Apesar da argumentação apresentada pela equipe técnica do TCE, a tutela de urgência (antecipação do resultado) pleiteada pelos auditores não foi concedida pelo relator do caso, conselheiro Edson Brum. O pedido era para determinar ao governo municipal não aprovar novos projetos construtivos ou suspender aprovações no âmbito das duas leis.
Além de Brum, integram a Segunda Câmara Alexandre Postal e Iradir Pietroski.
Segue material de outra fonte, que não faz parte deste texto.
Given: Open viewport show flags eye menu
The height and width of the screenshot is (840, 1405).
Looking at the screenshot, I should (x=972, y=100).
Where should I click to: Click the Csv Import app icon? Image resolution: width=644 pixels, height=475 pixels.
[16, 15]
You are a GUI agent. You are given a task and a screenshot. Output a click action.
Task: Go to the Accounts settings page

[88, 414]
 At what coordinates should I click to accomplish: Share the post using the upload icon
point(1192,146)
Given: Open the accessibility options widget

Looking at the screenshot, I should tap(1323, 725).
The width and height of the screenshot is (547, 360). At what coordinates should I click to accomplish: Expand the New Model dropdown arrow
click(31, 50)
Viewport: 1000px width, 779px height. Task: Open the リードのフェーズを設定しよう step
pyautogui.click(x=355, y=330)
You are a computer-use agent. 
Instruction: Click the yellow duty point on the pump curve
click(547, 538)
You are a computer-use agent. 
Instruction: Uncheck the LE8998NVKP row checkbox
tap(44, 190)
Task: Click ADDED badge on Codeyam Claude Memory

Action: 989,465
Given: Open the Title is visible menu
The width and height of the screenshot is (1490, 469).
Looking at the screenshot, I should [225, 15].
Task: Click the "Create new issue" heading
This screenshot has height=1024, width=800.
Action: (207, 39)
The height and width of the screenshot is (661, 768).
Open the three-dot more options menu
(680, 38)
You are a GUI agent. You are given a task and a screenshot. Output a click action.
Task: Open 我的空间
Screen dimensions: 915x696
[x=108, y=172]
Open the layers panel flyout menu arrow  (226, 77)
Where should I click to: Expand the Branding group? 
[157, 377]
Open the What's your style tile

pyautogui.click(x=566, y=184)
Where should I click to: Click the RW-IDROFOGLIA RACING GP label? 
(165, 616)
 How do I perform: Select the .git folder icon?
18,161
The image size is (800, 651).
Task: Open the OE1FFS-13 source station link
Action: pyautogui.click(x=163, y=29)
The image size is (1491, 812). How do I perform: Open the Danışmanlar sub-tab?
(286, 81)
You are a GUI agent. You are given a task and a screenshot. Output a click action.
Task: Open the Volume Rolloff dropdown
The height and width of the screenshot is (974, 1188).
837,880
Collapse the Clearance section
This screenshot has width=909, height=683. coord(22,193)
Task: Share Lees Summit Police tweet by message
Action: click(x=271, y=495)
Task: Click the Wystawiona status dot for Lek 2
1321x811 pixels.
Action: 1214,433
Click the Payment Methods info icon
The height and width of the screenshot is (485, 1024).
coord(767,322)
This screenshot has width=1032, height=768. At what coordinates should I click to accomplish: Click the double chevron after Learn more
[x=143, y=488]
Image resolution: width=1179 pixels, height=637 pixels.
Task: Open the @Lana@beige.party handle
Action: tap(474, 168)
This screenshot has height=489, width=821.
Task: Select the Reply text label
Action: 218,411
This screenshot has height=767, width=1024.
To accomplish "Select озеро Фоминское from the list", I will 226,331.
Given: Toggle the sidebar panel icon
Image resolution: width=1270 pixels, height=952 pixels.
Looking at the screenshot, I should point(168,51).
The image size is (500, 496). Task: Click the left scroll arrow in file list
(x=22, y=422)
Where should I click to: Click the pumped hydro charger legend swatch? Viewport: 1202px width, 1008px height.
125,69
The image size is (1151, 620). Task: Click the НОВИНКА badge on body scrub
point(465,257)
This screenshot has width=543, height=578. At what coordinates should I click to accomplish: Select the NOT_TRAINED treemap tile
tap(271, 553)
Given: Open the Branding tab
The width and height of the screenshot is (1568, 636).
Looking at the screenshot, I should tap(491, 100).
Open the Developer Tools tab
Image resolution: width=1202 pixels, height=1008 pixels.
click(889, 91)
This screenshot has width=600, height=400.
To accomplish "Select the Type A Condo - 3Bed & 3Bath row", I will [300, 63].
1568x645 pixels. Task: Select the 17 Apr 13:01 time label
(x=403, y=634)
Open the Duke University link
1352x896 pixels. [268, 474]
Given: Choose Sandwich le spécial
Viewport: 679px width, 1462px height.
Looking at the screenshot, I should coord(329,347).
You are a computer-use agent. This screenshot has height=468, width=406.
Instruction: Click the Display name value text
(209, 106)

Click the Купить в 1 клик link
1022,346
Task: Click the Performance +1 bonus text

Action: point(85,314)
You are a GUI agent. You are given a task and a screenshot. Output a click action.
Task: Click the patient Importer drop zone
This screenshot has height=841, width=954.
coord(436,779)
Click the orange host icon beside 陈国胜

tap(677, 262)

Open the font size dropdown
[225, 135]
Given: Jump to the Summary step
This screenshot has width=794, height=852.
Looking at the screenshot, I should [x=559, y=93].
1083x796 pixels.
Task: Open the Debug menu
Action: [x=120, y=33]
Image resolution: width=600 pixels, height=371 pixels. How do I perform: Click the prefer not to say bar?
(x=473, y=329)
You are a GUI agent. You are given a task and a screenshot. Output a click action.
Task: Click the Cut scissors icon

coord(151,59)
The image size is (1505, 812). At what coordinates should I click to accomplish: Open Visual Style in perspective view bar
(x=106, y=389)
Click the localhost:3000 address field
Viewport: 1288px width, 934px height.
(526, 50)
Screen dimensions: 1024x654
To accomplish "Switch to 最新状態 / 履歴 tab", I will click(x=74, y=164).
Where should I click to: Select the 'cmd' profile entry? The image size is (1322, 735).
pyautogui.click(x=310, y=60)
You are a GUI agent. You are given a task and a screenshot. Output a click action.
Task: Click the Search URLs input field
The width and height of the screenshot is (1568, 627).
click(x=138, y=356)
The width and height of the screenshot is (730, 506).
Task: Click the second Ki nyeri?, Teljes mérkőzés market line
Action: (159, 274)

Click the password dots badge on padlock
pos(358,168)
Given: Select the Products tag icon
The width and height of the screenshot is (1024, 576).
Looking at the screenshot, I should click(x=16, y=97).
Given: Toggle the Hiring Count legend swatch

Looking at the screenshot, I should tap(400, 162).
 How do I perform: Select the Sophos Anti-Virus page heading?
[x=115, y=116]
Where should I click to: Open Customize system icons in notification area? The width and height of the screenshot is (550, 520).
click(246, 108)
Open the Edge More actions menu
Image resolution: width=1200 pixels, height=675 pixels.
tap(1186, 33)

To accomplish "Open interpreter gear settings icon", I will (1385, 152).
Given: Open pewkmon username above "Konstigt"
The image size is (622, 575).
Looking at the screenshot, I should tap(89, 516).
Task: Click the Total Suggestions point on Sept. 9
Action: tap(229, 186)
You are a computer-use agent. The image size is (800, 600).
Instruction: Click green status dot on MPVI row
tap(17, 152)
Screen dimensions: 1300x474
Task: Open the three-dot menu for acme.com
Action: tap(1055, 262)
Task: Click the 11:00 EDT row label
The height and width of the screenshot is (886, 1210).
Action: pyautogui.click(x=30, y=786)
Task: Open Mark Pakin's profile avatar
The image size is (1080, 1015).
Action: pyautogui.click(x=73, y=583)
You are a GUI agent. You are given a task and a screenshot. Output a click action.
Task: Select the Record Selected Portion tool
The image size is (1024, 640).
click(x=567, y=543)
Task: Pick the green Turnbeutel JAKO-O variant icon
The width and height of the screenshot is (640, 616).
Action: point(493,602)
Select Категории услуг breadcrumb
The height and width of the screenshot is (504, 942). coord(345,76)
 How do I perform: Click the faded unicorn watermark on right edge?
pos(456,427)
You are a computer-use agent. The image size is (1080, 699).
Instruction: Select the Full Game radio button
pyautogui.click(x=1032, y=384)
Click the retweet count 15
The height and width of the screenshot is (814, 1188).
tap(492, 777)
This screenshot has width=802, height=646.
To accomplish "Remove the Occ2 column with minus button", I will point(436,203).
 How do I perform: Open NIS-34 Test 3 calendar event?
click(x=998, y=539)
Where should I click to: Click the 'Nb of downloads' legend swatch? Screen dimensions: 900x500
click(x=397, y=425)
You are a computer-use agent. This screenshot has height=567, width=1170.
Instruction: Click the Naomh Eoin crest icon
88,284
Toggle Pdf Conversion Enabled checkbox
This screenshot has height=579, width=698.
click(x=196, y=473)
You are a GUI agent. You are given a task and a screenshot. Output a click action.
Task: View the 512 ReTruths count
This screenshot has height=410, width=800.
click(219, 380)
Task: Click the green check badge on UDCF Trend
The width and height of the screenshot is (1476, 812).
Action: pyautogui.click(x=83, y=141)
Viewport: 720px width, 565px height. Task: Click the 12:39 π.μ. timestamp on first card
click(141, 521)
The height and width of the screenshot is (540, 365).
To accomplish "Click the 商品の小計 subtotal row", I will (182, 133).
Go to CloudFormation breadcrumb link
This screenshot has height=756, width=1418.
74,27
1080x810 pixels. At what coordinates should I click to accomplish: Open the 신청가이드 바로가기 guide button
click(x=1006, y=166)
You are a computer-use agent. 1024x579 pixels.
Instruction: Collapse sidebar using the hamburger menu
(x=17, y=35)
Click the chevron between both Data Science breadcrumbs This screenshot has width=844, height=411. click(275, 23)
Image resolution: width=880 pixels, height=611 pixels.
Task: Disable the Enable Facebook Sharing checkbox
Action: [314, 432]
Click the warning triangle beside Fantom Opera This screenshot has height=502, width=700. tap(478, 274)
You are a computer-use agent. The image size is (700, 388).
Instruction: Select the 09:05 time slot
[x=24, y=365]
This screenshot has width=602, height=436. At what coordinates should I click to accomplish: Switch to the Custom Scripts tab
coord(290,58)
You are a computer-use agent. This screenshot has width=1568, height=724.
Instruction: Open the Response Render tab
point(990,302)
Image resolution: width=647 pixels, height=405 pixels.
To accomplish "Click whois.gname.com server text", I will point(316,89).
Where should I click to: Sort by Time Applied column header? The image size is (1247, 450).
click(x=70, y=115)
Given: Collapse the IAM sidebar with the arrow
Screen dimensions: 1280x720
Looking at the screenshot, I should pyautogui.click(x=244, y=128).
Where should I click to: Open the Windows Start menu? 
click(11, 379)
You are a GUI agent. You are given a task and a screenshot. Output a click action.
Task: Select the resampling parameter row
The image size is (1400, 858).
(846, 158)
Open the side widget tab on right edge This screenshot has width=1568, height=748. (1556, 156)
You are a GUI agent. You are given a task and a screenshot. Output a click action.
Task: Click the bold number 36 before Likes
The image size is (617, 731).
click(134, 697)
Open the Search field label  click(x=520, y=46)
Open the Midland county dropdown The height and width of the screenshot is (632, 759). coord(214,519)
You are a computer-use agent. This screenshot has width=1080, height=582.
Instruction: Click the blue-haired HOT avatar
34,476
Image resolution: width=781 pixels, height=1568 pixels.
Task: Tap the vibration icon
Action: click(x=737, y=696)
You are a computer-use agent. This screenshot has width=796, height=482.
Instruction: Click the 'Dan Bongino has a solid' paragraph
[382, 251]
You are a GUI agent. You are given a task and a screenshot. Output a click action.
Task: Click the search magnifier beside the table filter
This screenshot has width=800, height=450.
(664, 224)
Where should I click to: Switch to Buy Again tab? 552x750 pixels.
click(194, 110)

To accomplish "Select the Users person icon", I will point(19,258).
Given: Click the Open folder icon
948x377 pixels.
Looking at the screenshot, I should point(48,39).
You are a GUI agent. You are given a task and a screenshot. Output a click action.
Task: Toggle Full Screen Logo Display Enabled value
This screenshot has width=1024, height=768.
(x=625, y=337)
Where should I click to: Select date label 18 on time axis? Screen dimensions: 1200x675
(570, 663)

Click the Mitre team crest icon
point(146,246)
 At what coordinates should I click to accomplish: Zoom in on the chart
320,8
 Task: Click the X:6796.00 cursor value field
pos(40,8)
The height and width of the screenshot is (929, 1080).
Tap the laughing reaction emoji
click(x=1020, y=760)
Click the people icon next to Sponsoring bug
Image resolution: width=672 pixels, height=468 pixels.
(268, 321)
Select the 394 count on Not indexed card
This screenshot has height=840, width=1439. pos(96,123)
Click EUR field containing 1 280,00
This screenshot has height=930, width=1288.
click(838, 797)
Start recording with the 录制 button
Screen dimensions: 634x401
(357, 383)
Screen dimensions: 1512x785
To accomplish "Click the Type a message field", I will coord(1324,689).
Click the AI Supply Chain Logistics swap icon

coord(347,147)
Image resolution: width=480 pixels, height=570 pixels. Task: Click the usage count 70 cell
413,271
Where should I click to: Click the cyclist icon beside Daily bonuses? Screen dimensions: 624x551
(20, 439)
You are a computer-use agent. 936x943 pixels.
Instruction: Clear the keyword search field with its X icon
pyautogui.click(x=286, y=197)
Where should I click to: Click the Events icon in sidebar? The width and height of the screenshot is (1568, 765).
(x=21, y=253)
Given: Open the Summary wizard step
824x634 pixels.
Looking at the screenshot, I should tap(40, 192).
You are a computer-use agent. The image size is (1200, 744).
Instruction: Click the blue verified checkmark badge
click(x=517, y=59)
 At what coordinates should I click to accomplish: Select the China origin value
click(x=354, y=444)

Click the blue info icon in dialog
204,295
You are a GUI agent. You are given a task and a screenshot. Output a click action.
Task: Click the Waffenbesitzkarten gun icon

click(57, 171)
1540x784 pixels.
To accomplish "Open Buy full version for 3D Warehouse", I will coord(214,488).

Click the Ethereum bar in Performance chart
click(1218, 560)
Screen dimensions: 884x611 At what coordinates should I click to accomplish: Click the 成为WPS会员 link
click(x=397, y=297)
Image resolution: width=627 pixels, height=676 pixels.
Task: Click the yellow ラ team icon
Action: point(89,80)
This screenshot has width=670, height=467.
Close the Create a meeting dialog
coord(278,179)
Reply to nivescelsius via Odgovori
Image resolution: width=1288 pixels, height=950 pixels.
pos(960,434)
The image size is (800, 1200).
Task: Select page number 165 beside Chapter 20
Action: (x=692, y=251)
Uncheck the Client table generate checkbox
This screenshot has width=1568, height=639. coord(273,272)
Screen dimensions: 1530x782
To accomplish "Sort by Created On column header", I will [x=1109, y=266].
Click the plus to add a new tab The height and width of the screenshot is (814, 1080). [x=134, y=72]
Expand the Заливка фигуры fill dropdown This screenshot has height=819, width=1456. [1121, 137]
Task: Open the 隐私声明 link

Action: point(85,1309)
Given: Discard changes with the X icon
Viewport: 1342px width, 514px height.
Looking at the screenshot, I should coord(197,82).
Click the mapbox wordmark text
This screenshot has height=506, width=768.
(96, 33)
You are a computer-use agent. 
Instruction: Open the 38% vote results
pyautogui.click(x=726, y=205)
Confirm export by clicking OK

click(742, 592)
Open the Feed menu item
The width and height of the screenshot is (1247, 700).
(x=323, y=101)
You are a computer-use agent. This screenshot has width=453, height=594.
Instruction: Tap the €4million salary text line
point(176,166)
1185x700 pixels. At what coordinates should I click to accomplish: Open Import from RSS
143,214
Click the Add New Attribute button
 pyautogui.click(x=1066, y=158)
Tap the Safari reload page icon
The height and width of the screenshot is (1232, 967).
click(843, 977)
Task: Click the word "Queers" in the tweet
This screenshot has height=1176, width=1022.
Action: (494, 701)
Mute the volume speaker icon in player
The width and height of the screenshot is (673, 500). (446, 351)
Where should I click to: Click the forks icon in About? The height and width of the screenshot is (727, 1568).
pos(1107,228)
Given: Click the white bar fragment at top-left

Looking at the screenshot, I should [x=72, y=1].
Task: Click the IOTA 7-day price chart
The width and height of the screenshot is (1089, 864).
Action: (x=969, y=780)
Estará em análise pelos conselheiros nesta quarta-feira o pedido da auditoria para que se determine ao poder público que "observe os quesitos estabelecidos pelo ordenamento jurídico (...) quando da elaboração de futuros programas de regeneração urbana que instituam incentivos tributários e urbanísticos".
Como não compete ao TCE apontar a inconstitucionalidade de uma norma legal, os auditores sugerem que a Corte determine "a negativa de executoriedade" das leis, além de sugerir que o Ministério Público Estadual seja informado do caso por ser "órgão competente para o ajuizamento de ação direta de inconstitucionalidade".

Cais Mauá

A lei com regras urbanísticas específicas para o Centro de Porto Alegre é a mesma que autoriza construções para uso residencial no Cais Mauá, no setor das Docas, que fica entre o terminal do Catamarã e o limite com o Cais Navegantes, na altura da rodoviária. Na parte dos Armazéns e no terreno próximo da Usina do Gasômetro não é previsto uso residencial das construções.

Solo Criado

Solo Criado ou outorga onerosa do direito de construir é o nome dado à compra de índices construtivos para alcançar a área máxima, em metros quadrados, que pode ser edificada em um terreno. O quanto pode ser construído é determinado pelo potencial construtivo, que varia entre o básico e o máximo definido pelo Plano Diretor. Em Porto Alegre, vai de uma vez a três vezes a área do terreno.